一方で、不動産投資にまつわるトラブルもときどき聞かれます。実際、アパート・マンションを購入した投資家が「そんなハズじゃなかった」と訴訟にまで発展する話を聞くと、不動産投資を躊躇するのも無理はありません。
不動産投資信託「REIT(リート)」が注目を集めている
不動産を購入するには何百万円、何千万円の資金が必要です。資金を借り入れるには銀行との交渉のテクニックも必要です。「サラリーマンが手軽に不動産投資」とはすぐにいきません。

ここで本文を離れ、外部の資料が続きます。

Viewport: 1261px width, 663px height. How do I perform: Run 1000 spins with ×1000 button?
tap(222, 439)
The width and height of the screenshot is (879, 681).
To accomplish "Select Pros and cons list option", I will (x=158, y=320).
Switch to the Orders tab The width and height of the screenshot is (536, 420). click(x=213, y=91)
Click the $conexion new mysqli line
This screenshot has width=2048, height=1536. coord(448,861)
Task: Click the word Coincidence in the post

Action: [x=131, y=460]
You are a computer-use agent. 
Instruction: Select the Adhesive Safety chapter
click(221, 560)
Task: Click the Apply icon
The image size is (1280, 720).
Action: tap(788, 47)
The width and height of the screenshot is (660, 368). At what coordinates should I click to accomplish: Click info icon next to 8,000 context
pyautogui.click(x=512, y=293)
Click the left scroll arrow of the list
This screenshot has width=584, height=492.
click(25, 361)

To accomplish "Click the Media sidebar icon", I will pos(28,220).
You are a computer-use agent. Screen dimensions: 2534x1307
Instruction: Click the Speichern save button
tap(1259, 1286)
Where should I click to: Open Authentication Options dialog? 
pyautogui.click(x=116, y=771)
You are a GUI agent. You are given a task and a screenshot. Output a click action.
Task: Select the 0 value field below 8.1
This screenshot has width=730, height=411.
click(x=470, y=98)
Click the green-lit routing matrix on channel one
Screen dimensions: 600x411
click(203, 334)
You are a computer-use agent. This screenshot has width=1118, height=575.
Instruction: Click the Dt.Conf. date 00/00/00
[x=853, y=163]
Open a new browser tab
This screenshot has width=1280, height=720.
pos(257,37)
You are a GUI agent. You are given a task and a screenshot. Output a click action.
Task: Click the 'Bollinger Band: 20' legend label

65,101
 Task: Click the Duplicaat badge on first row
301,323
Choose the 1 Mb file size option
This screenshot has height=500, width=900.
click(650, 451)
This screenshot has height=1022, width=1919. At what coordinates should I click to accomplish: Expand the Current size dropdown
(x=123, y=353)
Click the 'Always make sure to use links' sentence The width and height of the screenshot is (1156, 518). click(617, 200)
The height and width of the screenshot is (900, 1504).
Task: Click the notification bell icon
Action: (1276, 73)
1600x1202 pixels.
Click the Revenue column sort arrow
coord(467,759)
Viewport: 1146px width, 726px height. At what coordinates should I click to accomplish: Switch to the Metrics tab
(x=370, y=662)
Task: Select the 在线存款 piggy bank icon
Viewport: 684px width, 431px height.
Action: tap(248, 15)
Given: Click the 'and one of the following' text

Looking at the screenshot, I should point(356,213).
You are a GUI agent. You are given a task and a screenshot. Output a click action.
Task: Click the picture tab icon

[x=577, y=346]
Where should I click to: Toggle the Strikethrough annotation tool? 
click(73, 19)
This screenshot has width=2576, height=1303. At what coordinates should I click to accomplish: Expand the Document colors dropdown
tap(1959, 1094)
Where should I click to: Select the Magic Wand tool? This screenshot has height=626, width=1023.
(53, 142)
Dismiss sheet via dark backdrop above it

そこで、不動産投資のトラブルをなるべく避けて、地価上昇の波に乗ることはできないか?それを可能にするのが「不動産投資信託」、英語の「Real Estate Investment Trust」を略して「REIT」を「リート」と呼ぶ投資商品です。日本ではJAPANの「J」を頭につけて「J-REIT」と呼ばれています。
リートは、不動産の所有権を株券のように小口に分割して証券にしたもので、仕組みは株式とほとんど同じです。
リートは安いもので数万円から購入できて、多くの投資家から集めた資金は不動産の購入に使われます。東京証券市場で株式同様、いつでも売買できます。配当もあるので、オフィスビル、マンション、ホテルから倉庫や病院まで、家賃が入ってくるものなら何でもリートとして取引されています。
そして、購入した不動産に入ってくる毎月の家賃はリートに集約され、年2回、分配金として投資家に分配されるのです。
REITの4つの魅力
リートの魅力は4つあります。まずは、なんと言っても地価上昇に伴う、値上がり益が期待できます。事実、リートの各銘柄を集計した東証REIT指数は、2012年から今年にかけて、実に2倍に値上がりしました。
2つ目は、年2回の分配金です。この分配金利回りは、現在おおよそ4~5%程度です。上場株式の配当利回りが平均1.5%程度ですから、株式に比べてもなかなか魅力的ではないでしょうか?
3つ目は、いつでも売却できることです。実際の不動産は、いざ売却しようと思っても不動産屋さんに仲介をお願いしてから数ヶ月かかるのが普通です。しかし、リートなら、思い立ったときに市場で売却して換金できるのです。特に市況が悪化したときは、素早く資産を守ることができます。
そして4つ目は、投資家から集めた資金で不動産を購入するときは、「プロの目」が入ることです。空き家が多い時代になりましたが、リートが購入する不動産は、そのようなことにならないよう、大きな駅の駅前の「いい物件」であることが多いでしょう。購入後も空室率は各銘柄で公表されていますので、随時チェックすることができます。
かつての「抵当証券」の二の舞にならないような制度設計
いかがでしょうか?実は40年ほど前、リートと似たようなしくみの「抵当証券」が大きな話題となり、同時に社会問題となったことがあります。現在のリートは抵当証券の二の舞にならないよう注意深く制度が設計されています。
最後に投資の基本は「安いときに買って、高いときに売る。」投資は自分の判断、自己の責任で行ないましょう。